1. I teach at Georgetown and not at, say, Harvard or Princeton. We have a solid PhD program with excellent students, but we are not as competitive as the so-called “top tier.” Yet we routinely receive, for example, over three hundred applicants in the subfield of International Relations. And two fellowships. In some years we will let in twenty people aiming for a class of five. Do the math.
That’s right… you have a slightly better chance of getting into our IR PhD than a high-school senior has of getting into Harvard. Some years your chances are worse. The odds of being offered a fellowship are significantly lower.
Given that our pool is already rather self-selected, this means that the number of people who apply and are “above the bar” greatly exceeds the number of spaces we have in our program. As college admissions officers sometimes say, we could throw out everyone we admit and still come up with a perfectly good entering class–probably two or three. So check your ego at the door, mate, because otherwise you risk getting it needlessly crushed.
2. Despite this wealth of qualified applicants, the admissions process is fraught with error and uncertainty.
“What?” I hear you think. “Didn’t you just say that you could put together many good classes out of your admissions pool.”
“Ah, yes,” I respond. “I forgot to mention that these classes are on paper.”
Well, here’s the funny thing. Being ‘smart’ or even ‘brilliant’ is not the same thing as being a successful academic. That requires:
- The capacity to self-regulate such that you work without much in the way of adult supervision;
- The ability to ‘produce knowledge’ and not simply excel in taking exams and writing collegiate papers;
- The willingness to accept that you will make less money than most people with comparable educational profiles; and, most important
- That special something (perhaps arrogance, perhaps imperviousness, perhaps non-neurotypical cognition) that enables you to continue on in the face of rejection… after rejection… after rejection.

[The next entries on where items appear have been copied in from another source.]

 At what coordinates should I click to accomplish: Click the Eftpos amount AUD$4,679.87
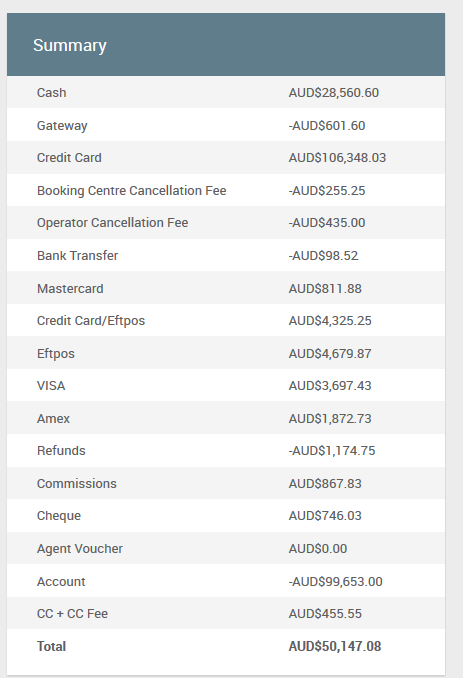(330, 353)
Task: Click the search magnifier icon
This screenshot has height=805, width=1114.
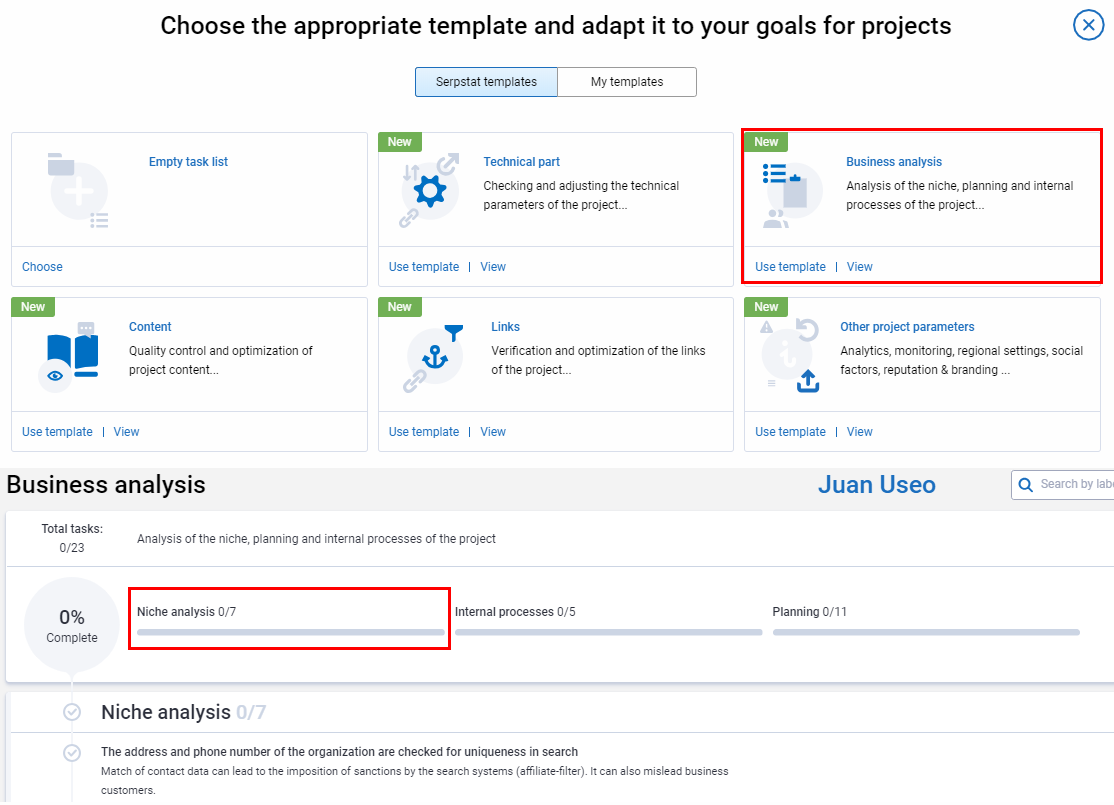Action: point(1025,485)
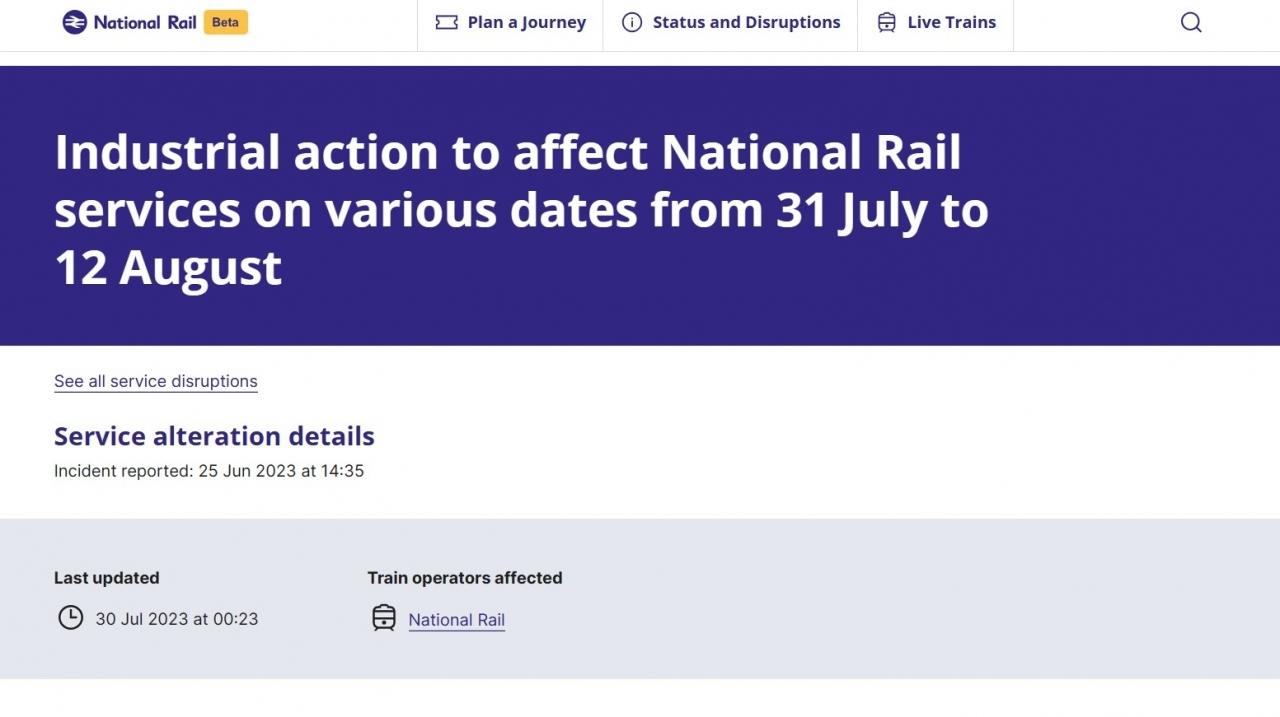Open search with the magnifying glass icon
The width and height of the screenshot is (1280, 717).
pyautogui.click(x=1191, y=22)
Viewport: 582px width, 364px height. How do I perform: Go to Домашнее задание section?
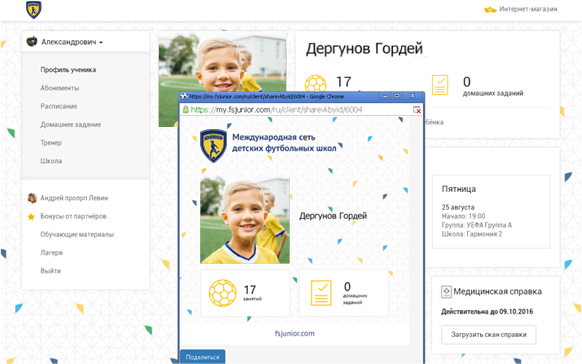(x=71, y=124)
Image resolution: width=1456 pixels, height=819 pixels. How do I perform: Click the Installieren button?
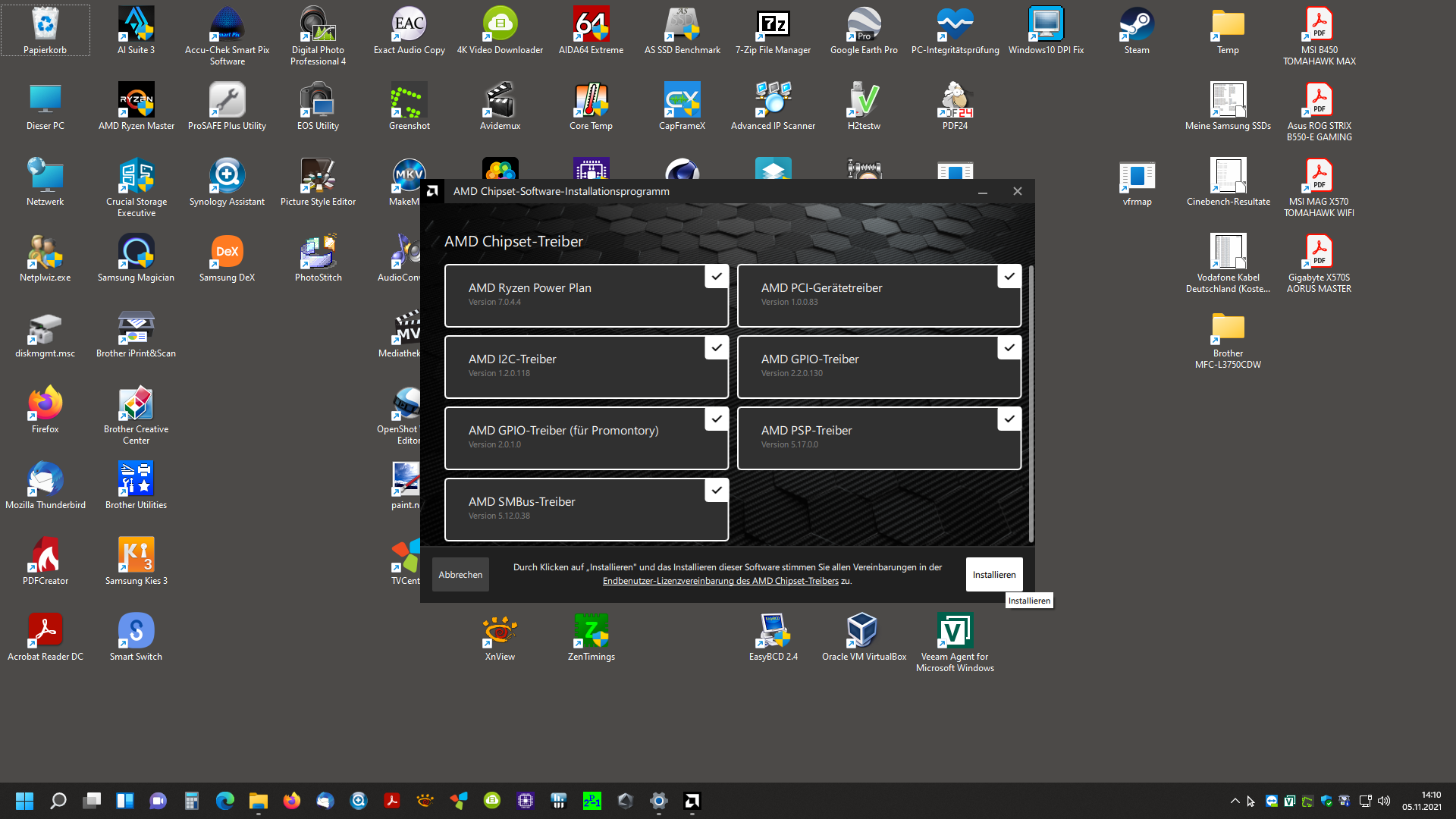[x=993, y=575]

It is extremely difficult to recognize which of the many otherwise successful, well-recommended, high-achieving applicants would make decent academics. In short, serving on an admissions committee is to operate in a high noise, low signal environment.
Your application has four central components: your grades, your test scores, your research statement, and your letters of recommendation. They are important. That’s why we ask for them.
1. Grades. Higher grades are better. Good grades in political science classes, cognate classes, and statistics are important. Other points:
- If you have some questionable marks on your transcript, try to get a recommender to contextualize them.
- If you went to a school that doesn’t suffer from an epidemic of grade inflation, gently remind your recommenders to note that fact. You cannot rely on admissions committee members to know or notice.
- Many admissions-committee members cannot make sense of foreign transcripts, so ask your recommenders to contextualize your academic performance.
Do you notice a pattern here? Good. If you don’t, stop reading. Graduate school is not for you.
Not everyone who would make a reasonable academic does well in college. My grades were a bit of a shambles. Nonetheless, it is increasingly difficult to make it through the process without strong grades.
If your grades are not strong and you are hell-bent on getting a PhD in political science, try doing well in an MA program. But keep in mind that most MA programs have very compressed scales, such that “doing well” often involves a grade point average pushing 4.0. Also, don’t get an MA degree just to get a PhD degree. That’s a massive waste of money.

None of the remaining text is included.